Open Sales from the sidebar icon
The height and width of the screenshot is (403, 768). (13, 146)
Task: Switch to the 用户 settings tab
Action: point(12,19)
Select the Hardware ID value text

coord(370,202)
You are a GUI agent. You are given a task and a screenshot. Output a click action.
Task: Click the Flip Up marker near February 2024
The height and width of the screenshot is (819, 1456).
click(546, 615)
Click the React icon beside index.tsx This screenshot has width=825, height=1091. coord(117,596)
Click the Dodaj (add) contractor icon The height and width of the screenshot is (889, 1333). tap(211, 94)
━━━━━━━━━━
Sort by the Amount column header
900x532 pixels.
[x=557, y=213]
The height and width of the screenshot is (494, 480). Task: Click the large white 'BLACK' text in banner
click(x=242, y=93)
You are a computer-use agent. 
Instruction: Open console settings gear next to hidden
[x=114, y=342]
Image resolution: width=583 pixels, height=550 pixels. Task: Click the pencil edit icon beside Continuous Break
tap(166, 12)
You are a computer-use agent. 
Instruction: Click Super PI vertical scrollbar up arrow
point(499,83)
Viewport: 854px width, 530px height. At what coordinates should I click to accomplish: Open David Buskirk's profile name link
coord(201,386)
━━━━━━━━━━
**Your assignment:** Print, without alteration, only the lines above between the one holding "The height and width of the screenshot is (819, 1456)." and the one holding "Click the Dodaj", inclusive.

**Answer section:**
The height and width of the screenshot is (819, 1456).
click(546, 615)
Click the React icon beside index.tsx This screenshot has width=825, height=1091. coord(117,596)
Click the Dodaj (add) contractor icon The height and width of the screenshot is (889, 1333). tap(211, 94)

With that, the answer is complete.